━━━ Recorded data ━━━

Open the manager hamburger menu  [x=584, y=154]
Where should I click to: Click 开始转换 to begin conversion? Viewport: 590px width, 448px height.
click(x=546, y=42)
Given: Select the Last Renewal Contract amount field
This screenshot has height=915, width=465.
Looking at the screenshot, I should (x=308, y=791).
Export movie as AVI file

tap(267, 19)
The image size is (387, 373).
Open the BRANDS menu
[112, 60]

━━━
━━━ Recorded data ━━━

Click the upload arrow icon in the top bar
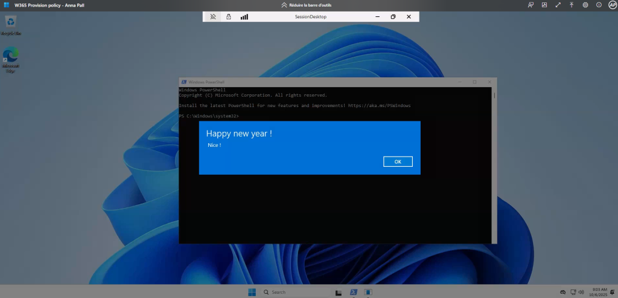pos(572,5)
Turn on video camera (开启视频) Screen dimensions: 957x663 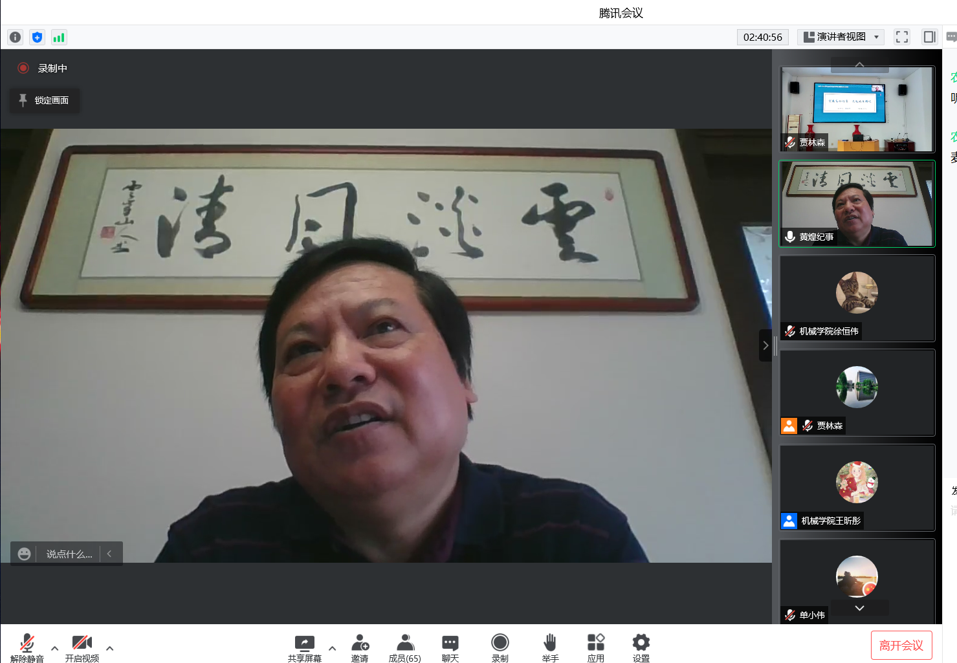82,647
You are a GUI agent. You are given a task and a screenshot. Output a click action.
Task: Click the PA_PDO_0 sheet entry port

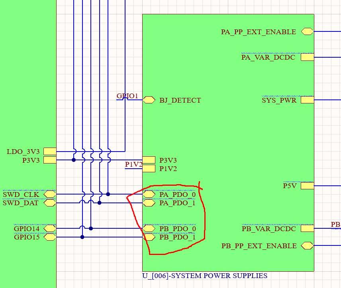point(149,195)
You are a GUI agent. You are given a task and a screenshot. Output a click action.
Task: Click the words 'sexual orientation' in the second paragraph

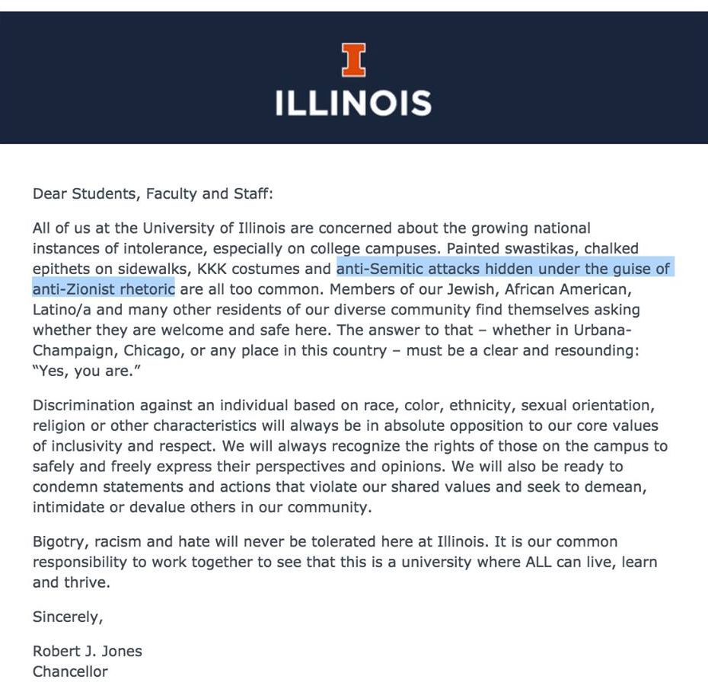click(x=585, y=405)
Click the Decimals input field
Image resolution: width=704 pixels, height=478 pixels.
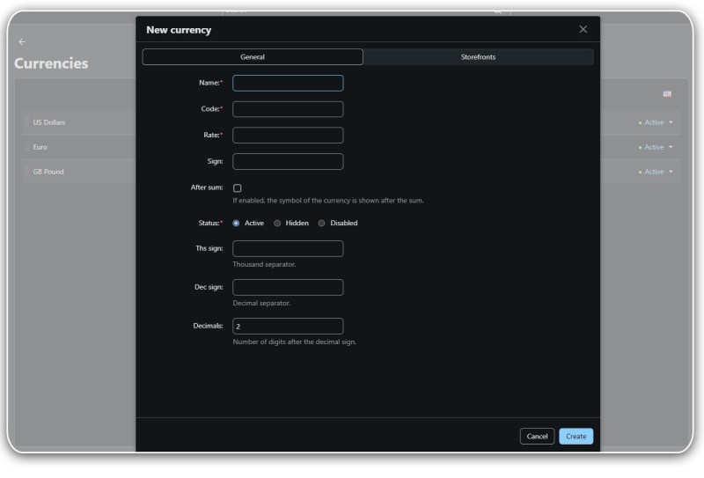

━━━
━━━ Recorded data ━━━

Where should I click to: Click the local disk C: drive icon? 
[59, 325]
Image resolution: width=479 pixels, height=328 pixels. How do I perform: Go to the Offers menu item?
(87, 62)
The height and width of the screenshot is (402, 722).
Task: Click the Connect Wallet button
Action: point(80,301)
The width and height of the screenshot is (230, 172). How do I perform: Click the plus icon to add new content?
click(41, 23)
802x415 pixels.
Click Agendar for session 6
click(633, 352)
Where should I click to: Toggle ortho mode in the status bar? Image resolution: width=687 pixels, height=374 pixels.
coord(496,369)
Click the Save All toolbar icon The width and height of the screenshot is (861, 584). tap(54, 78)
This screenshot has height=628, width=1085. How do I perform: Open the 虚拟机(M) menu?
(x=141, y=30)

━━━

Exercise prompt: Which lines in the records above contain the word "height", with case counting? Report each of those lines in full.

Solution below:
Where should I click to: Click 开始转换 to begin conversion? Viewport: 590px width, 448px height.
This screenshot has height=915, width=465.
Image resolution: width=704 pixels, height=478 pixels.
Image resolution: width=479 pixels, height=328 pixels. How do I perform: Go to the Offers menu item?
The height and width of the screenshot is (402, 722).
The width and height of the screenshot is (230, 172). How do I perform: Click the plus icon to add new content?
Where should I click to: Toggle ortho mode in the status bar? Image resolution: width=687 pixels, height=374 pixels.
Click the Save All toolbar icon The width and height of the screenshot is (861, 584). tap(54, 78)
This screenshot has height=628, width=1085. How do I perform: Open the 虚拟机(M) menu?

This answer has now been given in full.